January 19-23, 2005
Optimization and inference are two important computational problems that arise in many machine learning contexts. For instance, Bayesian inference is a at the core of many applications such as computer vision, robotics, expert systems and pattern recognition. Optimisation is found in MAP estimation, optimal control, reinforcement learning and Markov Decision Processes.
In the last few years, there is a surge of interest in a variety of message passing methods, known to different communities by different names (Belief Propagation, Cluster variation methods, Bethe approximation, Survey Propagation, TAP methods and expectation propagation). In various application domains, these methods give results for both optimisation and inference tasks which often outperform previous methods in speed and accuracy. (3SAT, LDPC coding, inference in graphical models).

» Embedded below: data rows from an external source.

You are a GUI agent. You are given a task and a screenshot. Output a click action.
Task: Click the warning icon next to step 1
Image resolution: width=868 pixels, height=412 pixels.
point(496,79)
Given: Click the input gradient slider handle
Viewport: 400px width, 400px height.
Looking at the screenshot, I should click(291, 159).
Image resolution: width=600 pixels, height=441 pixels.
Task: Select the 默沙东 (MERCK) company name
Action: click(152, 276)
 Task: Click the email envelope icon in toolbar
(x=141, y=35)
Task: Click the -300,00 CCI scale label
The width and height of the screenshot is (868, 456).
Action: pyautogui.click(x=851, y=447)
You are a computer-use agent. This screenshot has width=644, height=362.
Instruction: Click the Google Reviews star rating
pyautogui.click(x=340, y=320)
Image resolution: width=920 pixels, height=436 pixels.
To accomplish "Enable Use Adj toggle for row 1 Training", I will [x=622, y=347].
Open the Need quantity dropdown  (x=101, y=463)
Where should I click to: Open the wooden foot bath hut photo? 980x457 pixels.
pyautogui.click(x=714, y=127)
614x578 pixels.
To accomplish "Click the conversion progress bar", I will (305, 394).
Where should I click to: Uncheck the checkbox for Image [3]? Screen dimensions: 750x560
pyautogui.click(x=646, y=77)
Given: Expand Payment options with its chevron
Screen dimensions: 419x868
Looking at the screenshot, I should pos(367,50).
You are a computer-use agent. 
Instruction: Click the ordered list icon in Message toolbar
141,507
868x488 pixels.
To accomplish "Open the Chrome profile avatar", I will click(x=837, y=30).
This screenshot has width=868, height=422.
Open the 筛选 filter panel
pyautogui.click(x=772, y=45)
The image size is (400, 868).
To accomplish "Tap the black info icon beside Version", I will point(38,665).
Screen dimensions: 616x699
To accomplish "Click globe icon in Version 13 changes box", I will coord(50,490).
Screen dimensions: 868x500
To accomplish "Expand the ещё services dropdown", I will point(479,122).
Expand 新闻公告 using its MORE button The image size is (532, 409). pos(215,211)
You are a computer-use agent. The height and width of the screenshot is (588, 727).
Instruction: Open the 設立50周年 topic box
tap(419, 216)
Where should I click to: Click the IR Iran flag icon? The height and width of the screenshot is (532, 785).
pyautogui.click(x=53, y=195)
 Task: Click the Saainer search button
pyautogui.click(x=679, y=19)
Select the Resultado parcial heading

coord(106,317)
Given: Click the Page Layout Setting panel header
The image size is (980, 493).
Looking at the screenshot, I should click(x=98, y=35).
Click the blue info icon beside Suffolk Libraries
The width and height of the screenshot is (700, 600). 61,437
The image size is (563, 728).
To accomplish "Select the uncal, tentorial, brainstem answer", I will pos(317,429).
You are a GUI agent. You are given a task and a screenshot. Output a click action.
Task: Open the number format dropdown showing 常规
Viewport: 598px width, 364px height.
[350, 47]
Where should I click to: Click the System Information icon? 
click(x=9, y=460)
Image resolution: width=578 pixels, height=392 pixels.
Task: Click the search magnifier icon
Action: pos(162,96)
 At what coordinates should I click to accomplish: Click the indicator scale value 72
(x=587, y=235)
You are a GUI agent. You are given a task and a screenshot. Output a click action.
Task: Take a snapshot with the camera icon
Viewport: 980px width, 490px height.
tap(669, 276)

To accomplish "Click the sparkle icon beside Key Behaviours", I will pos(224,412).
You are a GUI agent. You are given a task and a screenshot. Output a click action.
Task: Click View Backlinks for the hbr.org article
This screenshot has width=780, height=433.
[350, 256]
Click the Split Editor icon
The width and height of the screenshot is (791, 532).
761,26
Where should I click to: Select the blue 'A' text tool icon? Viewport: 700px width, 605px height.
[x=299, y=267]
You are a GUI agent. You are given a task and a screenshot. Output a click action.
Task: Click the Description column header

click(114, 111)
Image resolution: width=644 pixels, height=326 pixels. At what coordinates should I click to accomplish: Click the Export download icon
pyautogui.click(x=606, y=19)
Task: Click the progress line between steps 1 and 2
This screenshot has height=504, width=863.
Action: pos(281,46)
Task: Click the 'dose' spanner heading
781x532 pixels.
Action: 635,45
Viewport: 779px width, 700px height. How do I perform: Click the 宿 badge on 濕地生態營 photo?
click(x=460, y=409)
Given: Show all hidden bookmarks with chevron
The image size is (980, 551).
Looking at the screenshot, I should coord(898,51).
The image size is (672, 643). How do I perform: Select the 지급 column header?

These message passing methods, as well as other efficient optimisation and inference methods (Monte Carlo methods, variational and mean field theories), were originally developed in the physics community and progress is still being made.
The aim of this workshop is to bring together researchers in Europe in the fields of machine learning and statistical physics to discuss work in progress in an informal setting. The workshop will focus on message passing methods with application to approximate statistical inference and optimization methods.
The meeting will be held in Lavin, Switzerland, in the house of Ruedi Stoop from the ETH Zurich as part of the MABiC series. See the map for further information. Ruedi Stoop has organized some excellent meetings in the past.